Quantization on deep neural network (DNN) multiply-acccumulate units (MACs)

Machine learning is extremely popular today – we have all likely interacted with it at some point with our phones, computers, or even coffee machines. Deep neural networks, the core underlying element of machine learning, involve numerous multiplications followed by subsequent accumulations (additions) to feed to the next layers with the end goal of performing a machine learning computation. At a very high level, this can look like us accurately identifying an image of a cat, for example, or performing some language translation task. The numerous MACs needed in these computations is costly. A method known as quantization, a way in which we can reduce the precision of our computations for speed, is a common way computational cost is reduced in deep neural network architecture. In CPRE482X (Machine Learning Hardware Design), our team proposed a project to compare the accuracy of a quantized deep neural network with the effects on the design area, power and timing.

Earlier in the semester through labs, our team gained insight into implementing an entire DNN (specifically focused on image recognition) in C++. This implementation was based around 32-bit floating point numbers. We wanted to see what effect this would have if we, through quantization, used 8-bit or 4-bit values instead. After looking through the data that we collected we came to the conclusion that the 8-bit implementation would be best for a general purpose DNN. The 8-bit implementation is still fairly accurate while being improved greatly in the hardware implementation with area, timing and power. There is still merit to the other implementations as the 32-bit implementation would be very good if you needed extremely accurate data and were not concerned with any hardware metrics. The 4-bit implementation would be good if you did not need a very accurate system but you had very strict hardware requirements. We also got great experience using software like Genus, TensorFlow, ModelSim, and programming in Verilog (a hardware description language). My work was largely focused on initial design and debugging/testing.
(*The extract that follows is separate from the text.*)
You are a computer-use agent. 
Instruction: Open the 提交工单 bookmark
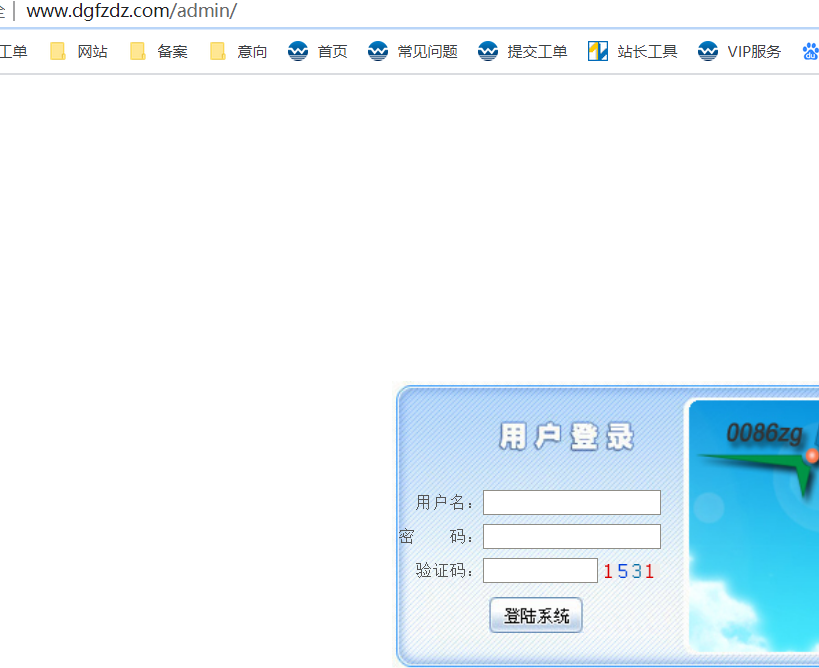point(523,52)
This team experience allowed me to further develop my skills in team work and helped me to understand the ways in which to delegate tasks to others within the group based on our respective talents and skill-level. After my experience in CPRE 381 (see MIPS Processor page), I found that project team experience allowed me to grow much more with my team and helped me to understand how real computer engineering experiences would manifest. There was a lot of uncertainty when working in this project as this work had not been done before, but ultimately, that is what the engineering process looks like.